---- Input data
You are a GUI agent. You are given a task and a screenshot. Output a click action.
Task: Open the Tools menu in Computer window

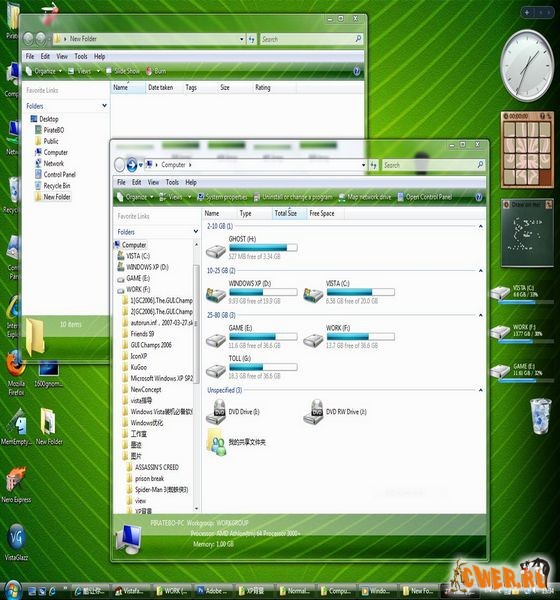click(172, 183)
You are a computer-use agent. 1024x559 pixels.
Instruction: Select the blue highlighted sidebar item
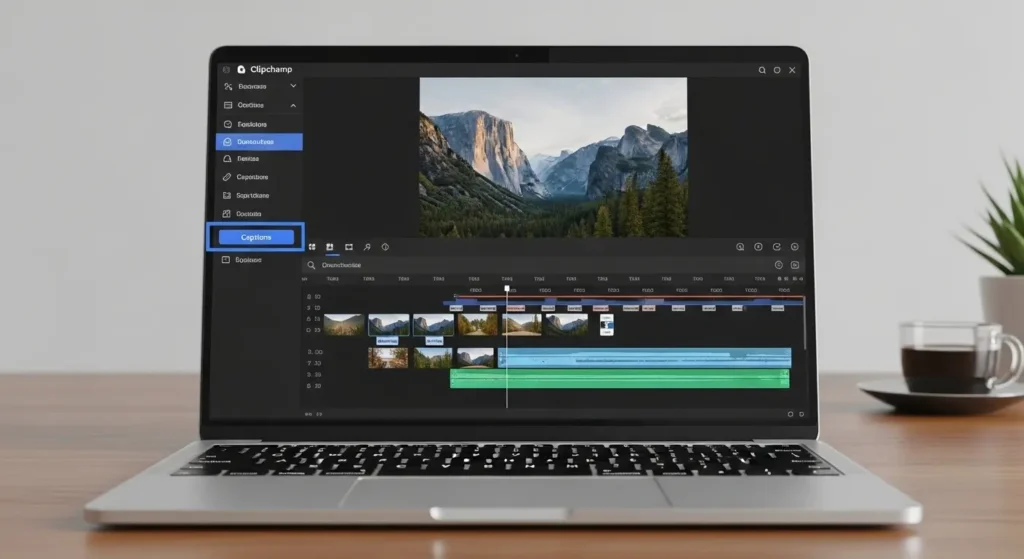(259, 142)
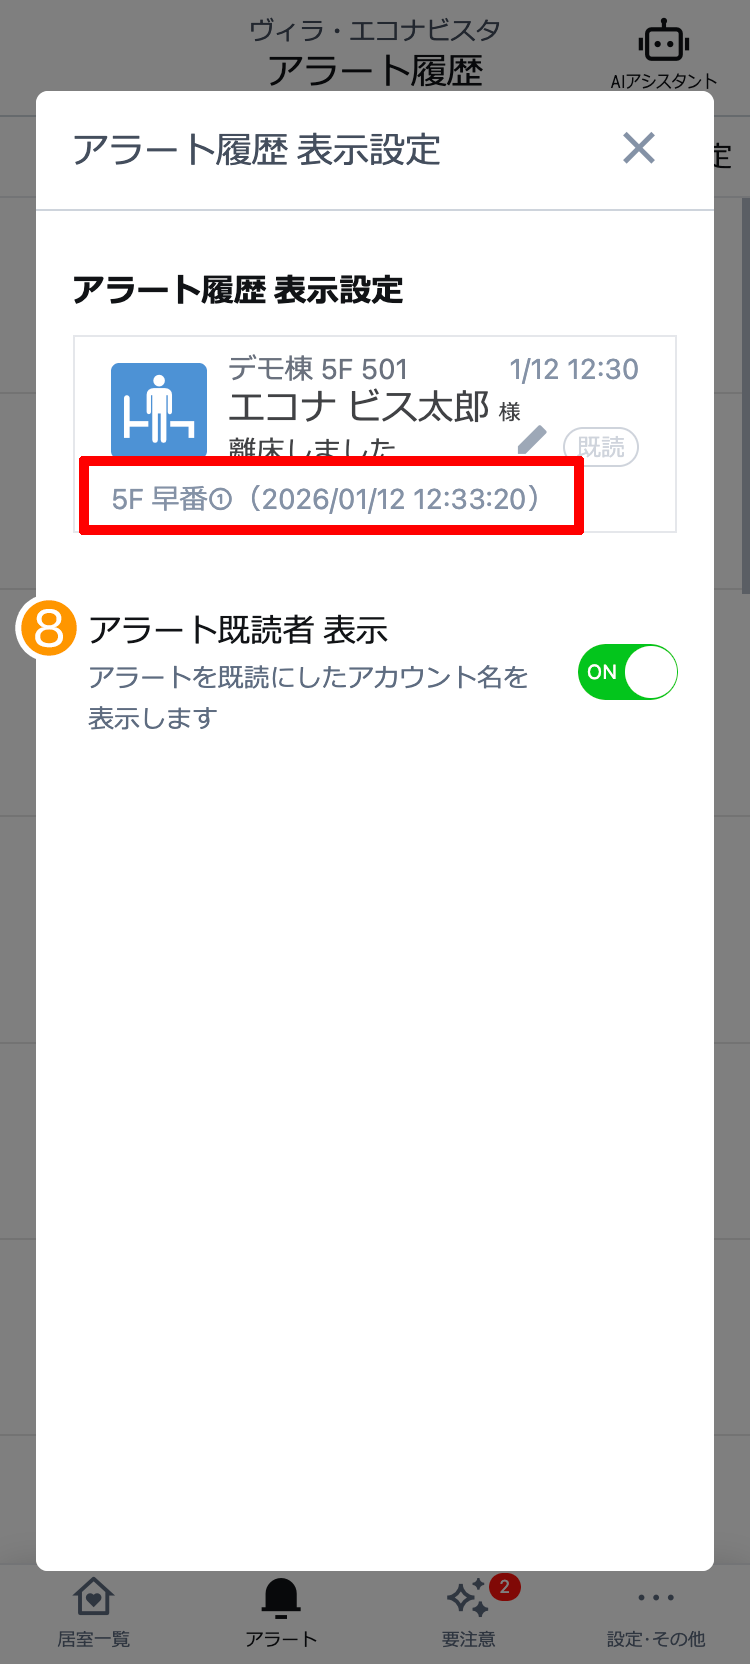Screen dimensions: 750x1664
Task: Open the 要注意 sparkle tab
Action: (469, 1612)
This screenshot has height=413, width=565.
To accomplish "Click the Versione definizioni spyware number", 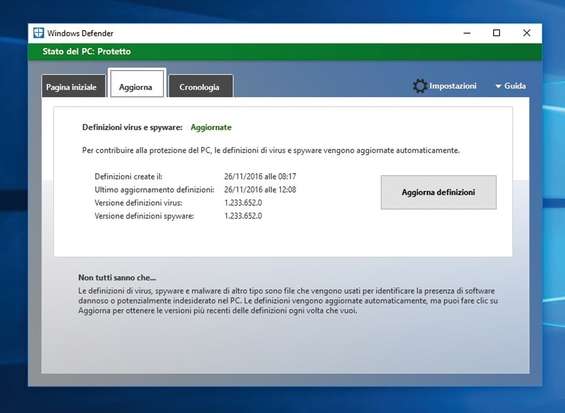I will [243, 216].
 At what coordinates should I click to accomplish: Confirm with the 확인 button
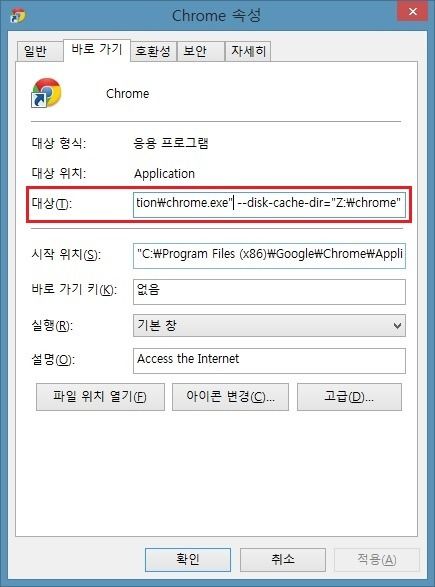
--------
Task prompt:
Which lines of the listing above hold the word "screenshot"? Copy each of them.

Output of the exercise:
You are a GUI agent. You are given a task and a screenshot. Output a click action.
This screenshot has height=413, width=565.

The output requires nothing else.